The conflict detector. It runs in pure Python before any LLM call, catching dangerous policy pairs using domain logic rather than inference. It's faster, cheaper, and more reliable than asking the model to notice the same thing.

Production-grade streaming on free infrastructure. Same-domain cookie proxying, cross-domain WebSocket JWT, LRU cache keyed by state hash, request queuing across two HuggingFace Spaces per service — zero cloud spend at demo scale, with an architecture that scales horizontally without changing a line of code.


What We Learned

RAG chunk design is everything. Writing chunks as game-aware assertions — "printing money at round 4 with inflation above 15% compresses real salaries within two rounds" — rather than general economic facts completely changed the character of the hints. The model doesn't know what EconoQuest is. The retrieved context tells it. The situated quality of the advisor comes from the knowledge base, not the model's training.

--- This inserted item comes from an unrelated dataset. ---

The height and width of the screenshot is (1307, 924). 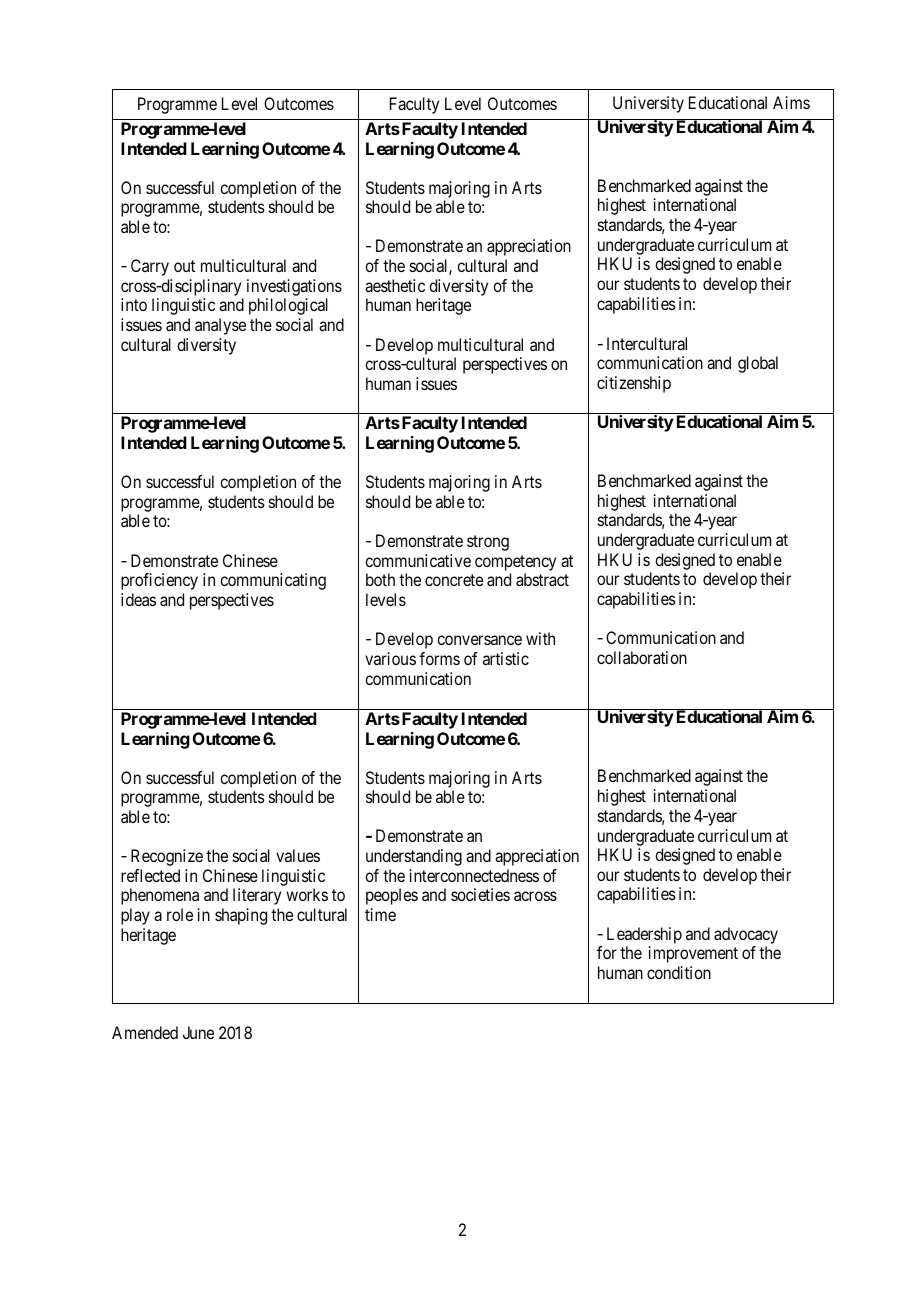 What do you see at coordinates (746, 935) in the screenshot?
I see `advocacy` at bounding box center [746, 935].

The Socratic constraint was harder to enforce than expected. A capable model like Llama 3.3 70B wants to be helpful — and helpful usually means giving the answer. Getting it to ask a question that makes the player think harder, using their actual numbers, required more prompt engineering than anything else in the project.


What's Next for EconoQuest

Richer historical knowledge. The 99 knowledge chunks are a foundation, not a ceiling. Brazil's 1994 Plano Real, Japan's lost decade, the 2008 financial crisis, the post-COVID inflation wave — each historical period adds a new retrieval layer.

A deeper simulation engine. More variables: housing markets, inequality indices, political capital as a resource that fiscal choices gradually deplete.

Global leaderboard & competitive play. Every mandate is ranked against the global community using a weighted scoring formula — raw economic performance multiplied by nation difficulty. To climb the rankings, you can't just play it safe: you have to stabilize the world's most volatile economies. This turns a solo learning tool into a competitive platform with built-in replay motivation. Classroom integration. The highest-impact near-term addition — weekly simulations where students compare mandate timelines, debate each other's policy choices, and build economic intuition collaboratively rather than alone.

A full debrief mode. The end-game advisor review could become a longer session drawing on the complete mandate timeline to generate personalized insight into how the player thinks about risk, growth, and stability tradeoffs. Not a score. A mirror.